J. Gromadzka-Anzelewicz
Do apeli marszałka województwa i trzech prezydentów trójmiejskiej aglomeracji o unieważnienie ostatnich konkursów pomorskiego NFZ na poradnie specjalistyczne dołączyli się w poniedziałek radni Sejmiku Samorządowego.

Bez względu na opcję polityczną niemal jednogłośnie (wstrzymała się jedna osoba) 21 radnych obecnych na sesji zaaprobowało uchwałę przygotowaną przez dr. Andrzeja Bartnickiego, przewodniczącego sejmikowej Komisji Zdrowia.

"Sejmik Województwa Pomorskiego wyraża poważne zaniepokojenie sytuacją związaną z procesem kontraktowania przez Narodowy Fundusz Zdrowia świadczeń zdrowotnych w roku 2013" - czytamy w uchwale. Przedstawione wyniki spowodowały - zdaniem radnych - olbrzymie zamieszanie wśród świadczeniodawców (czyli poradni specjalistycznych) i wzbudziły ogromne zaniepokojenie pacjentów. Powód? Kryteria ocen wprowadzone do konkursów w żaden sposób nie przystają do rzeczywistości, a ustalone wymagania powodują, iż wiele z tych jednostek bezpowrotnie zniknie z mapy województwa już w przyszłym tygodniu. Radni nie poprzestali tylko na tym, czego się domagali ich poprzednicy, a więc odwołania z funkcji dyrektora pomorskiego NFZ Barbary Kawińskiej i unieważnienia konkursu na ambulatoryjną opiekę specjalistyczną. Zaapelowali do rządu i Sejmu o zmianę konkretnych przepisów prawa.

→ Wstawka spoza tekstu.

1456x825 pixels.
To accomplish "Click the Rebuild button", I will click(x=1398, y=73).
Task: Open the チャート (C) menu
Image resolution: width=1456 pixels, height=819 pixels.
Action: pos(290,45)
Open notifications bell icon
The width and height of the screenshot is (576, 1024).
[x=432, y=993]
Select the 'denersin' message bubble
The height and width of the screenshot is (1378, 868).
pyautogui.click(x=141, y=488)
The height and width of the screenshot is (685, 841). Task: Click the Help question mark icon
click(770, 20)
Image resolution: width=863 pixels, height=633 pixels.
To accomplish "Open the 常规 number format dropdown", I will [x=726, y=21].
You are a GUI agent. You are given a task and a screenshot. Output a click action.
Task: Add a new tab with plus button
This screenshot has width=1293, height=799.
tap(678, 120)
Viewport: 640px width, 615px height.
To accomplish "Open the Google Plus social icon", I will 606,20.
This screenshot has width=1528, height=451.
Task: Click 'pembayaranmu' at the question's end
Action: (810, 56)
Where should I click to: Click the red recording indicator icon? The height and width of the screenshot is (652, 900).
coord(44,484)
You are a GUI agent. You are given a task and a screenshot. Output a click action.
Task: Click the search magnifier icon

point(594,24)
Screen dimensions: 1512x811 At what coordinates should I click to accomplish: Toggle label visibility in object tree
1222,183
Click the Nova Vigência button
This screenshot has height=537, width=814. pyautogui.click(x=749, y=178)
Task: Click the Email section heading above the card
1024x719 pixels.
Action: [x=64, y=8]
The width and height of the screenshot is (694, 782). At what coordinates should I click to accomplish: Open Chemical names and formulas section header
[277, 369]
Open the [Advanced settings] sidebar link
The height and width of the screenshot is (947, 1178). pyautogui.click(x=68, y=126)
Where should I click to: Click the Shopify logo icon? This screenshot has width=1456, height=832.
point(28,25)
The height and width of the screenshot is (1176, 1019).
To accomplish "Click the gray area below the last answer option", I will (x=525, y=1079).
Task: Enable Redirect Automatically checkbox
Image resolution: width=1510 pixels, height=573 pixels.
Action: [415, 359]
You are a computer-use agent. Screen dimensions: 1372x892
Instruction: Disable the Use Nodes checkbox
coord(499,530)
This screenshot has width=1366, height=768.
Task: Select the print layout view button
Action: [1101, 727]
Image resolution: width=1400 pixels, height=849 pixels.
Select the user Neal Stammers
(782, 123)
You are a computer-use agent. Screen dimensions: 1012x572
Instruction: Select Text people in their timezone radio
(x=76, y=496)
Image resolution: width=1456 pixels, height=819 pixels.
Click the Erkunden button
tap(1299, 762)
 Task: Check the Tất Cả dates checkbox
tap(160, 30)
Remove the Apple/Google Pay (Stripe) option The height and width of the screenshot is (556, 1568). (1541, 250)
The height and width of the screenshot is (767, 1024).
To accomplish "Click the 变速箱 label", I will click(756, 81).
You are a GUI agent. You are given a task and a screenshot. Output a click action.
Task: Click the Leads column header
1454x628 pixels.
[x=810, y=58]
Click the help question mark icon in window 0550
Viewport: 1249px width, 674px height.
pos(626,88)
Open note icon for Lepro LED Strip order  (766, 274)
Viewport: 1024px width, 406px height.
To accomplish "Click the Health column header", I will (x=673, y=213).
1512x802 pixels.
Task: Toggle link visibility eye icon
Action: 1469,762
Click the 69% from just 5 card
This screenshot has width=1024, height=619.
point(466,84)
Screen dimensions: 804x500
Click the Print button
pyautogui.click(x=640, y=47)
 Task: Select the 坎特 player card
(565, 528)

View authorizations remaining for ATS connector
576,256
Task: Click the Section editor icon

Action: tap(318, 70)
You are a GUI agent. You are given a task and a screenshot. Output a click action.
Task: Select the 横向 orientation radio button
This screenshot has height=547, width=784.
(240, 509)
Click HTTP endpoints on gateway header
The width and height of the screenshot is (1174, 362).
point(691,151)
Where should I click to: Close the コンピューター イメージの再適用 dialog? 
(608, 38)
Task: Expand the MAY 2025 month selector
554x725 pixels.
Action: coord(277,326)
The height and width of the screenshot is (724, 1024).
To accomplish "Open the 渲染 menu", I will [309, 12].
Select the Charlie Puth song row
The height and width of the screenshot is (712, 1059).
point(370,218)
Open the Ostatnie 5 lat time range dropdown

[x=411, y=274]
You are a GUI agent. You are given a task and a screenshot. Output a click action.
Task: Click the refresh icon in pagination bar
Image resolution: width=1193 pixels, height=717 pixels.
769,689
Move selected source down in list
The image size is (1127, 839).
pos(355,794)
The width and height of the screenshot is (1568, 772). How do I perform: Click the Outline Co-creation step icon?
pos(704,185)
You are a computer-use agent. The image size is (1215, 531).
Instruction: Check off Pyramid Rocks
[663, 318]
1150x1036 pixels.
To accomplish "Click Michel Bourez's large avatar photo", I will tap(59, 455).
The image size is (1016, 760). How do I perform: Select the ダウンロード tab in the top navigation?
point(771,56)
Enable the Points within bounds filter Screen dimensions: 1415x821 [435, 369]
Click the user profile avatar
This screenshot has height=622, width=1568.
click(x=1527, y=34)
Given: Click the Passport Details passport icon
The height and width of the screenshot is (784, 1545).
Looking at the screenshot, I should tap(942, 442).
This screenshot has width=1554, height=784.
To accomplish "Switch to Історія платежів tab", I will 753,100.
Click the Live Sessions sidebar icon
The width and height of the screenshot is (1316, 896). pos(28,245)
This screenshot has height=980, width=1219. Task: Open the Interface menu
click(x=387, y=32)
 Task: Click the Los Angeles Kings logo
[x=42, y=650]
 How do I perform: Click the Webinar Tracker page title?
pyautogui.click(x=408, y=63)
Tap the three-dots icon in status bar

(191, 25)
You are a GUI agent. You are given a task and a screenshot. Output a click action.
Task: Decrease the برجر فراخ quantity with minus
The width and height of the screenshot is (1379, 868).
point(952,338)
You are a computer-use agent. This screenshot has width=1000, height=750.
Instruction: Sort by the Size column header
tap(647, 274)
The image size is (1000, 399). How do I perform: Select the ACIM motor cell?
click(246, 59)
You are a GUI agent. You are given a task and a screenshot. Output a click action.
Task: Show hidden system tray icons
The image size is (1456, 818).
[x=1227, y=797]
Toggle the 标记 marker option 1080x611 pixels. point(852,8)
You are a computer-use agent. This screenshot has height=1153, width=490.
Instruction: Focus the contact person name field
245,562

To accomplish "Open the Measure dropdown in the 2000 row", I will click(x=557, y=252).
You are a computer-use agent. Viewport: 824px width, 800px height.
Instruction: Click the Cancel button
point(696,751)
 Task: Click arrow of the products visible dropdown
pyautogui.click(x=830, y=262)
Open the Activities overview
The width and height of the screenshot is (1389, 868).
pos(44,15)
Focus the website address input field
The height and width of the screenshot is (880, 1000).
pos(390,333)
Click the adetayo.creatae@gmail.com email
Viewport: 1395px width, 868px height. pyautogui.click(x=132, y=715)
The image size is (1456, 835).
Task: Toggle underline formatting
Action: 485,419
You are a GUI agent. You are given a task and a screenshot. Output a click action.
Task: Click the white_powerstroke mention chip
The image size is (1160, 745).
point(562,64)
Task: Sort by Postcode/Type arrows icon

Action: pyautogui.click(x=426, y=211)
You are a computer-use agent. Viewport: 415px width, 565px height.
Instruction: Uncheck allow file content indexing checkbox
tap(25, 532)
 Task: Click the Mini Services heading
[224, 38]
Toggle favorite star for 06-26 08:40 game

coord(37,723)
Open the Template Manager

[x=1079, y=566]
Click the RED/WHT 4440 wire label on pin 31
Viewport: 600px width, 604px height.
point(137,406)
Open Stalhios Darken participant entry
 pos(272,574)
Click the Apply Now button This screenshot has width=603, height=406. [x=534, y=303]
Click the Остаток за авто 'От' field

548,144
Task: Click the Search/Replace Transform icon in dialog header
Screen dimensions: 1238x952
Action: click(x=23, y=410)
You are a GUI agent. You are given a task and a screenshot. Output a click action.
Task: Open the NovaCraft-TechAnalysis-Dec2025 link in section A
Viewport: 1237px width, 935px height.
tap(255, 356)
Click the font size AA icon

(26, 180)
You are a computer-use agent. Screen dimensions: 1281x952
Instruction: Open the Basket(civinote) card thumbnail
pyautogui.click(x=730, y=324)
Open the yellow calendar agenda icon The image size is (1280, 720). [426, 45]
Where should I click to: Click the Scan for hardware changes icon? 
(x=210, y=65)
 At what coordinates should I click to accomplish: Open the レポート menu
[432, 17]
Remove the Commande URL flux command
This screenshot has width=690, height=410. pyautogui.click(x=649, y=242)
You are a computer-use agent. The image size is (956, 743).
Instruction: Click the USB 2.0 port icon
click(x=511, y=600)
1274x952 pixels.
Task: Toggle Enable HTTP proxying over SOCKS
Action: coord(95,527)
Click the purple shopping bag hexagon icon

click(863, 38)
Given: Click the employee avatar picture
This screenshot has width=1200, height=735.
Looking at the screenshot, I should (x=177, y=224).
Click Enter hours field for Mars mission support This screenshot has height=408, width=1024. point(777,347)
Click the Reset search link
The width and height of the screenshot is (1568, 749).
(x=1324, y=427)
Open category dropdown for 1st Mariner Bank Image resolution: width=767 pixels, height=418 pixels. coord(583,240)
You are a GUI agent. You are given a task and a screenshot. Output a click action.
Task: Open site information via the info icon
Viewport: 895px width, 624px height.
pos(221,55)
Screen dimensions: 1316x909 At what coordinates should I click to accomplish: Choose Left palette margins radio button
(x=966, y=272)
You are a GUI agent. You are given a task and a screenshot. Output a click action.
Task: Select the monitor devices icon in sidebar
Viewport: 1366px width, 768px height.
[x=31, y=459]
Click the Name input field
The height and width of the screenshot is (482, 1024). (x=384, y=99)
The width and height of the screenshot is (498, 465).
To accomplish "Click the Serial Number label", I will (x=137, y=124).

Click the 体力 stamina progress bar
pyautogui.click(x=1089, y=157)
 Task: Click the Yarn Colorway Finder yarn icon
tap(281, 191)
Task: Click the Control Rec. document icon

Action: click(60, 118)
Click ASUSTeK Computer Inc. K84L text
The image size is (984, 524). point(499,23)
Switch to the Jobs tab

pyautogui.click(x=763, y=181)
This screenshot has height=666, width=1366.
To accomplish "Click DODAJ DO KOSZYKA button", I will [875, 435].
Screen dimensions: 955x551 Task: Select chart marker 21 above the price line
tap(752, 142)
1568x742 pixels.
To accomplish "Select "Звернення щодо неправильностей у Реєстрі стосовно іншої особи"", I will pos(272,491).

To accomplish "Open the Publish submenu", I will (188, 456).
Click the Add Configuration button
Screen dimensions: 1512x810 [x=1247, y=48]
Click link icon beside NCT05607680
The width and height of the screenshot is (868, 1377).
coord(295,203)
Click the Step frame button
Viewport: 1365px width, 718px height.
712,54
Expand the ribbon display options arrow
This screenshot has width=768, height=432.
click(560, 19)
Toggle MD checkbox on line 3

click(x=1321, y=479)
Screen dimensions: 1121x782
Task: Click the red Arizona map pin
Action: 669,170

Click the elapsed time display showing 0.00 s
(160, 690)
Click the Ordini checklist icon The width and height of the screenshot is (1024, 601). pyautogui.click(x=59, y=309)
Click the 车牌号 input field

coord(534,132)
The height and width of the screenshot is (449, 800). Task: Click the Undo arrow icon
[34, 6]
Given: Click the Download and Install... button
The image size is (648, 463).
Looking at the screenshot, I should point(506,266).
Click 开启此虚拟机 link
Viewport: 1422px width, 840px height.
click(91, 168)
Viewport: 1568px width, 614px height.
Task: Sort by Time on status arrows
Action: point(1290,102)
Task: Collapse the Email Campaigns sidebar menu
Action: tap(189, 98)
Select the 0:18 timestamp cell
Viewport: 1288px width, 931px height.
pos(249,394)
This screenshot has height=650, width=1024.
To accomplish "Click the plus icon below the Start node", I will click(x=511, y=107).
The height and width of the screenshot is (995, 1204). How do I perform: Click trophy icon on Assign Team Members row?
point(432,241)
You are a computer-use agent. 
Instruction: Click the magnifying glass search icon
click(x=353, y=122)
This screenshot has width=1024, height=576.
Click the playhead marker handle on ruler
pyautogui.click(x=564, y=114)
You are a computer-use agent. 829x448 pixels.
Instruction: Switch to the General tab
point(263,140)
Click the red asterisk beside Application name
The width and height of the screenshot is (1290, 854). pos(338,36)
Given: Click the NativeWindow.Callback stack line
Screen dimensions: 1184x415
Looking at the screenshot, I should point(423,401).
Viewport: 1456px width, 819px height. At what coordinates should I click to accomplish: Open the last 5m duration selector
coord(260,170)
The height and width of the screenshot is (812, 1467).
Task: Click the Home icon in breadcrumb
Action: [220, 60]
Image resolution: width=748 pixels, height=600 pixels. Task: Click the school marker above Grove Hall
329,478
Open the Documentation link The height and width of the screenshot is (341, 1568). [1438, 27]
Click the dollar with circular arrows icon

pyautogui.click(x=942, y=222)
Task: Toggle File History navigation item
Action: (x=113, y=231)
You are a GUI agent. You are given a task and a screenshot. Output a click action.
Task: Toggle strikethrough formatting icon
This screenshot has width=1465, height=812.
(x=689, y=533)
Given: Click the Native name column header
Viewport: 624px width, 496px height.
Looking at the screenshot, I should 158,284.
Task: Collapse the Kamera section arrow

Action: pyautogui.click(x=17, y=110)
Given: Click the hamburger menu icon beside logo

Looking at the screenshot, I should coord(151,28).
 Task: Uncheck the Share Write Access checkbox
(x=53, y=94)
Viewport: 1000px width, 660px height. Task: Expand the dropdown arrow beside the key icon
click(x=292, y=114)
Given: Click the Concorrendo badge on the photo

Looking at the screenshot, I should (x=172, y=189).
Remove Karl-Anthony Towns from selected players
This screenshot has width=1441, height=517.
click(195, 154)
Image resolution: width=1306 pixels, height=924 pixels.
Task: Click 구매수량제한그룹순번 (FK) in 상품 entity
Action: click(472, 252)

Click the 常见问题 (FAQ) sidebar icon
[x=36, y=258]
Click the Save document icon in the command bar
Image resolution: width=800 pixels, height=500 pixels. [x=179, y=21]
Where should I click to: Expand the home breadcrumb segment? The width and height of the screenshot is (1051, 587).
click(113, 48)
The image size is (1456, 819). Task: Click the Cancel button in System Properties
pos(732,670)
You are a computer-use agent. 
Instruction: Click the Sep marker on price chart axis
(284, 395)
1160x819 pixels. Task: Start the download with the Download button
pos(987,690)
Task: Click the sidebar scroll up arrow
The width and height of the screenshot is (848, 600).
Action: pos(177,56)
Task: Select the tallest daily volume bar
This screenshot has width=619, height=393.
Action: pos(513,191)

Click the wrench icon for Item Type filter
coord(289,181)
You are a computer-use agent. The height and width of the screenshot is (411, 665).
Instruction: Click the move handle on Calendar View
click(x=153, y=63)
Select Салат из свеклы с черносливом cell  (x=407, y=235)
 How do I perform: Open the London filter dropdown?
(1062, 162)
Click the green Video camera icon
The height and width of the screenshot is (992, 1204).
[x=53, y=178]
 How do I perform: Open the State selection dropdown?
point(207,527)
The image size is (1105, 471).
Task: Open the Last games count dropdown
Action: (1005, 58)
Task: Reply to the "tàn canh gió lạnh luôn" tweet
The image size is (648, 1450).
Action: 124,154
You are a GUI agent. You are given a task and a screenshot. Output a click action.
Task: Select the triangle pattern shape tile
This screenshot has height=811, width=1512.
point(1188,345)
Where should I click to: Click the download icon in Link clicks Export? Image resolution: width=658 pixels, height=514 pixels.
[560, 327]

- Chcemy, by NFZ miał ustawowy obowiązek współpracy z samorządem przy kreowaniu lokalnej polityki zdrowotnej - wylicza Bartnicki. - Kolejny postulat dotyczy pilnego wprowadzenia takiej wyceny procedur medycznych, która zbliżona byłaby do rzeczywistych kosztów ponoszonych przez placówki. Po trzecie - umowy między poradniami specjalistycznymi a NFZ powinny być zawierane na okres dłuższy niż trzy lata, jak to jest obecnie, na przykład na lat pięć.

Ostatni postulat dotyczy kontraktowania przez NFZ oddzielnie dwóch typów poradni, czyli specjalistycznych i wysokospecjalistycznych. Dziś swoimi irracjonalnymi wymaganiami NFZ zmusza często do kupowania aparatury i sprzętu, które wykorzystują, i to tylko sporadycznie, wybrani specjaliści.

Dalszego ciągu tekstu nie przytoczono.